**WHAT YOU SHOULD DO:**
Once the images are set aside, write out the rest of the records exactly.

(Stored data entries)

——————————

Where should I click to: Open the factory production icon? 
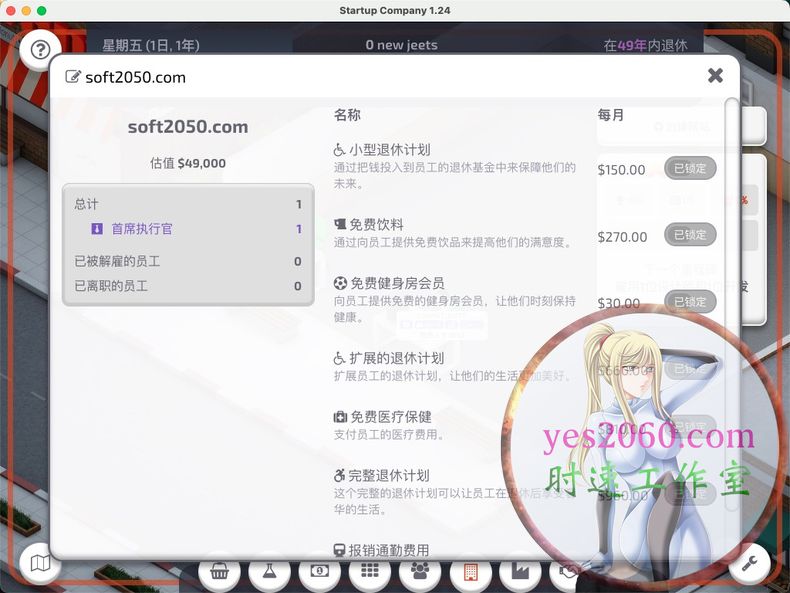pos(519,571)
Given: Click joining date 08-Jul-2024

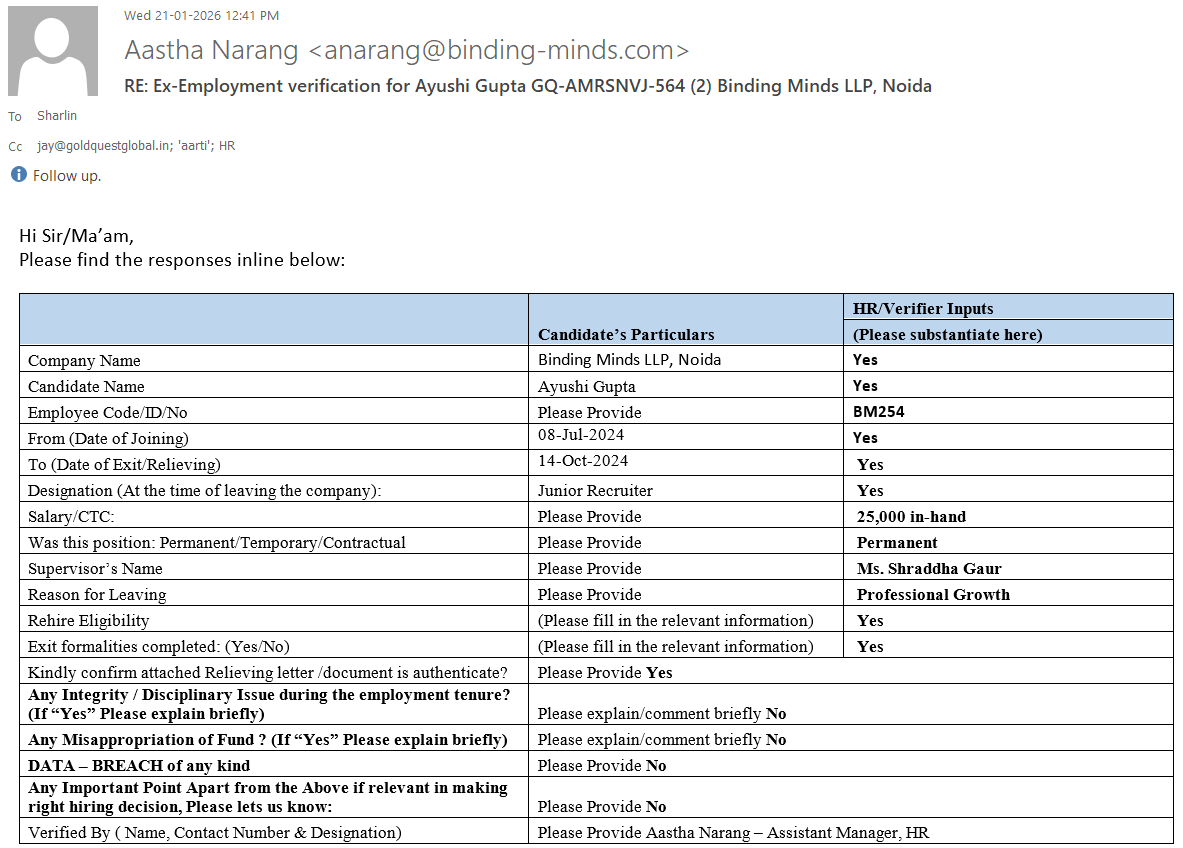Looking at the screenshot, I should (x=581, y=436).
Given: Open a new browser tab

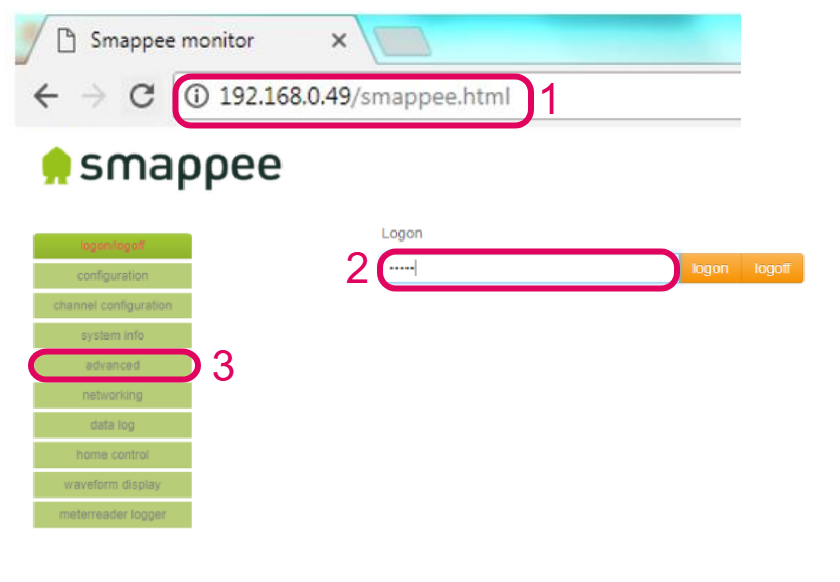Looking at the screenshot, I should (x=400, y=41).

——————————

**WRITTEN SOLUTION:**
Where should I click to: Open the factory production icon? 
pos(519,571)
Given: Click joining date 08-Jul-2024

Looking at the screenshot, I should (x=581, y=436).
Given: Open a new browser tab

Looking at the screenshot, I should (x=400, y=41).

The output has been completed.